Die Aussagen zur guten Finanzierung der Schulen in freier Trägerschaft beziehen sich nicht auf die staatlichen Zuschüsse, sondern beziehen ein Schulgeld (100 €/Monat im Osten, 140 € im Westen) ebenso ein, wie eine 10 prozentige Beteiligung des Trägers. Stellt man in Rechnung (wie an anderer Stelle zur Petition ausgeführt), dass die weit überwiegende Mehrzahl der freien Träger gemeinnützig arbeitet und über keinerlei Einnahmen oder Vermögen verfügt, um diese 10 % zu decken, wird selbst dort, wo die Studie einen nahezu gleichgestellte Finanzierung freier Schulen analysiert, schon ein Defizit offenbar. Unter der besonderen Verfassungslage in Sachsen, die den Freistaat zur Erstattung nicht erhobenen Schulgeldes verpflichtet, ist diese Systematik der Studie falsch und nicht anwendbar.

Datengrundlage nicht valide

Die Datengrundlage der Studie ist nicht nur aus unserer Sicht kaum dazu geeignet, belastbare Aussagen zur Finanzierung der Schulen in öffentlicher Trägerschaft als Vergleichsbasis zu treffen. Als Grundlage dienen auf der einen Seite die statistischen Werte des statistischen Bundesamtes zu den Ausgaben der Länder pro Schülerin und Schüler. Da die Systematik in den Bundesländern sehr unterschiedlich ist, bedient man sich für diese Statistik Schätzverfahren, die auch von den Autoren der Studie kritisch gesehen werden. "Beispielsweise bleibt offen, welche konkreten Indikatoren je Schulart und Bundesland in die Berechnungen einfließen" - und das trotz Nachfragen (S. 16).

Auf Seiten der Erhebung der Daten für Schulen in freier Trägerschaft spricht die Studie selbst davon "dass hierbei berechtigte Zweifel an der Datenqualität und letztlich an den Ergebnissen" bestehen (S. 20f.)

Ermittlung des Kostendeckungsgrades mehr als problematisch

Obwohl die Studie feststellt, dass weder auf Seiten der Schulen in öffentlicher noch in privater Trägerschaft wirklich belastbare Zahlen vorliegen, versucht sie anhand der Finanzierungsregelungen in den Ländern Kostendeckungsgrade zu ermitteln.

Für Sachsen heißt das z. B., dass der Faktor 0.9 der Sollkostenformel für den Personalkostenteil als 90% Personalkostendeckung genommen wird, auf den dann noch der bedarfserhöhende Faktor aufgeschlagen wird (S. 52). Abgesehen davon, dass der Faktor 0.9 in einer Sollkostenformel nicht notwendig 90% der Realkosten abbildet, wird so getan, als wenn der bedarfserhöhende Faktor ein Plus für die freien Schulen bringt, dem nichts auf seiten der staatlichen Schulen gegenüber steht.

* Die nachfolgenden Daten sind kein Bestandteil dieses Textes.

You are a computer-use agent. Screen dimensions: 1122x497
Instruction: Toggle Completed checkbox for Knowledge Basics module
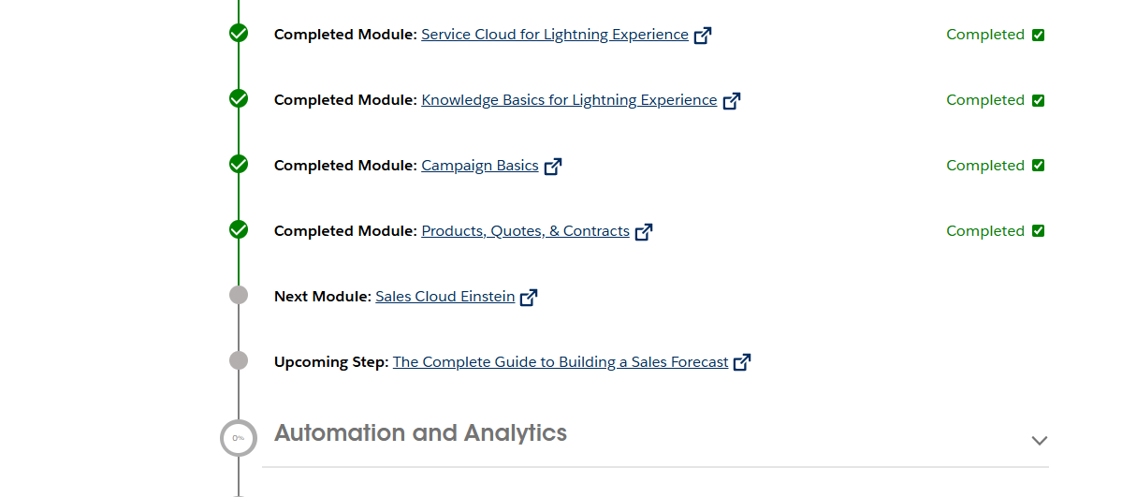point(1038,101)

Damit ergeben sich dann für Sachsen unter Einbezug der Sachkosten berechnete Kostendeckungswerte zwischen 94,23 und 99,56 Prozent (S. 48). Nur fällt den Autoren offensichtlich nicht die Diskrepanz zwischen den so errechneten Zuschüssen von z. B. für Grundschulen in 2016 von 5.774,47 € (S. 48) zu den tatsächlich geflossenen 3.788,82 € auf. Das entspricht dann nämlich einer Kostendeckung von nur noch 65 %, weil für die staatlichen Grundschulen 5.800 € ermittelt wurden. Nimmt man 100 € Schulgeld, also 1.200 € dazu, dann sind es 86 % und mit 10 % Trägereigenanteil (bezogen auf die Kosten staatlicher Schulen - sonst etwas weniger) auf 96 %.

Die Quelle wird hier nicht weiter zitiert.